So, brothers and sisters, if this bread is more than bread; if it’s more than really good bread, then what else could ἐπιούσιον be other than the Bread of life, the Body of Christ, of which Christ Himself has this to say:


I am the bread of life…Truly, truly, I say to you, unless you eat the flesh of the Son of man and drink his blood, you have no life in you; he who eats my flesh and drinks my blood has eternal life, and I will raise him up at the last day.

And if indeed the Mass is a foretaste of the heavenly and eternal banquet, which I certainly believe it is, then what else could this “bread” really be? And if we truly receive the Body of Christ at each and every Mass, then how much more joyful is our life surely to be?!?
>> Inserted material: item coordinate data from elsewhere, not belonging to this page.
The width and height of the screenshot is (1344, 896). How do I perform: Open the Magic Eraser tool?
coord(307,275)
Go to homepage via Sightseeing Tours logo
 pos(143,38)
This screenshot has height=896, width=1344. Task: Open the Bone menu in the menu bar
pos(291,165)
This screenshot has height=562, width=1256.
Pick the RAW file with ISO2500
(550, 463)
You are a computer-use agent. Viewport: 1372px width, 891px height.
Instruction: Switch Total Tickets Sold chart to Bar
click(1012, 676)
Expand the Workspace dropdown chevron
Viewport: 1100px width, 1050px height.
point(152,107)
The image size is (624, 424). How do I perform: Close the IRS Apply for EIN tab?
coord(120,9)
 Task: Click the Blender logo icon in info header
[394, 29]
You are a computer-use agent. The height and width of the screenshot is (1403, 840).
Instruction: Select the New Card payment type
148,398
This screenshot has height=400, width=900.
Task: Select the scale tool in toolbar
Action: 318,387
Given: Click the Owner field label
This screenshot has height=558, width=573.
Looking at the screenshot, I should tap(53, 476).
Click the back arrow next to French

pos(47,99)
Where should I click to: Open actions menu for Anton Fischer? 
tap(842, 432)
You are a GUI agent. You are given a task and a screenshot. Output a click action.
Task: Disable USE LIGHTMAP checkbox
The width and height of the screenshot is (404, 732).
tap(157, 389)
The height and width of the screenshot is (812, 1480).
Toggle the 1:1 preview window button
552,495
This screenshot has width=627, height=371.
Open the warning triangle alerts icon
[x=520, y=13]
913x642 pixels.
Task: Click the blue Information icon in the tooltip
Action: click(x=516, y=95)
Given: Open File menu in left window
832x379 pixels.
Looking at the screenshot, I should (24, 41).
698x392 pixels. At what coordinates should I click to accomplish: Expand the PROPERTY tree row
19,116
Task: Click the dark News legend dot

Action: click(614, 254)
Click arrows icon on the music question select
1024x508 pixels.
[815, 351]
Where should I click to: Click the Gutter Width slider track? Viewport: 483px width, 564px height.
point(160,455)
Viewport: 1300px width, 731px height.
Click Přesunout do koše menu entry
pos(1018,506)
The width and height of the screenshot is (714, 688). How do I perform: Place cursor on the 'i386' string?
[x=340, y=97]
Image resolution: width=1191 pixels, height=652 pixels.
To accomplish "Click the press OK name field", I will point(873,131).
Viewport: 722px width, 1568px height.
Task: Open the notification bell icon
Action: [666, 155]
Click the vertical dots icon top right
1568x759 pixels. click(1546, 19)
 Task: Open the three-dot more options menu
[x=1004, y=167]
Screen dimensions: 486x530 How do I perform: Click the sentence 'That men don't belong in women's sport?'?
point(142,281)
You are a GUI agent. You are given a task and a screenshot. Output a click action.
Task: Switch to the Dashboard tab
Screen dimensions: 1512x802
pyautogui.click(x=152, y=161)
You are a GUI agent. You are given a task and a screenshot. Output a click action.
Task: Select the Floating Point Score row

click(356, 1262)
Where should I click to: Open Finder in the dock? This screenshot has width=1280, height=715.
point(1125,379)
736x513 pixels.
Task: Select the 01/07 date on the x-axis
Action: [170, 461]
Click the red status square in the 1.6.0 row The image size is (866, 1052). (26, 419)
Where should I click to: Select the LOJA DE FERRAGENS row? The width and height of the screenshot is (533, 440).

Finally, let me leave you pondering the words of St. Peter Chrysologus, who wrote:


The Father in heaven urges us, as children of heaven, to ask for the bread of heaven. Christ himself is the bread who, sown in the Virgin, raised up in the flesh, kneaded in the Passion, baked in the oven of the tomb, reserved in the churches, brought to the altars, furnishes the faithful each day with food from heaven.


I hope henceforth when you pray the Lords’ Prayer you’ll ponder what you’re requesting, for you’re asking for none other than the Bread of Life, Christ Jesus Himself, who will on the last day raise us up so that we should never perish but have everlasting life.

Peace be upon you all, brothers and sisters in the faith.